**Dataset records:**

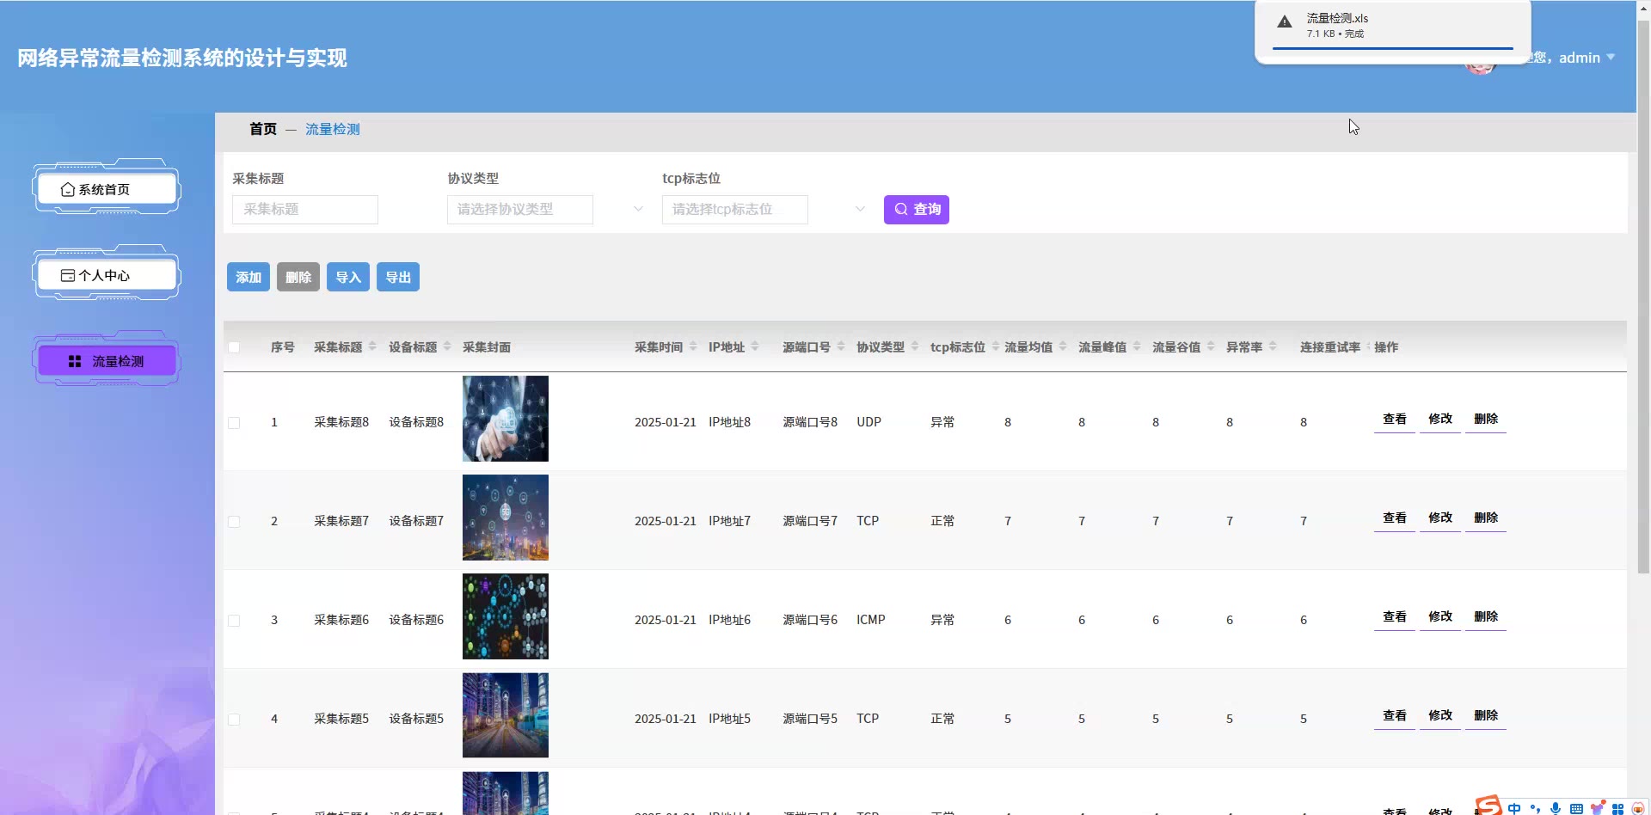Click the warning icon next to 流量检测.xls download
Image resolution: width=1651 pixels, height=815 pixels.
[x=1284, y=22]
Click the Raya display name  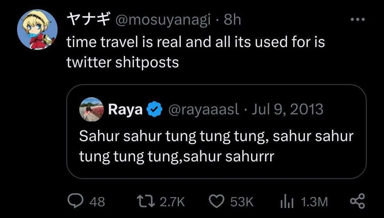click(x=125, y=110)
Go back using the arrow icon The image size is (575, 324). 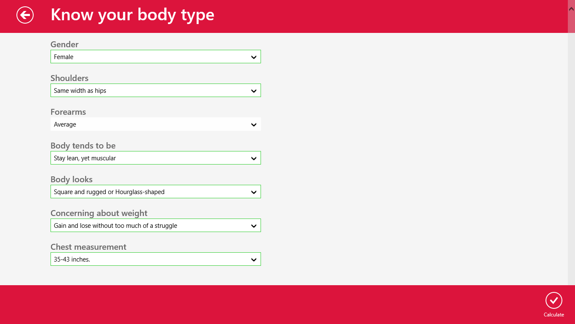tap(25, 15)
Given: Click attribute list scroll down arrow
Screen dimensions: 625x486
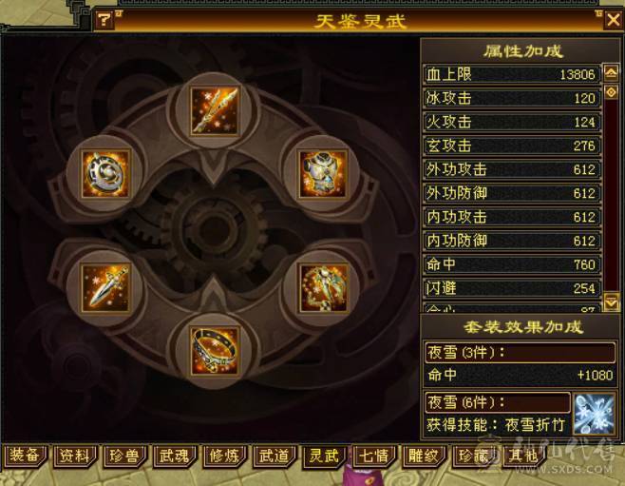Looking at the screenshot, I should click(611, 302).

**Problem to solve:**
The answer must be an exact transcription of the lines from the one containing "Given: Click attribute list scroll down arrow" through the last line of the records above, both included, with no pictures.

**Exercise result:**
Given: Click attribute list scroll down arrow
Screen dimensions: 625x486
Looking at the screenshot, I should click(611, 302).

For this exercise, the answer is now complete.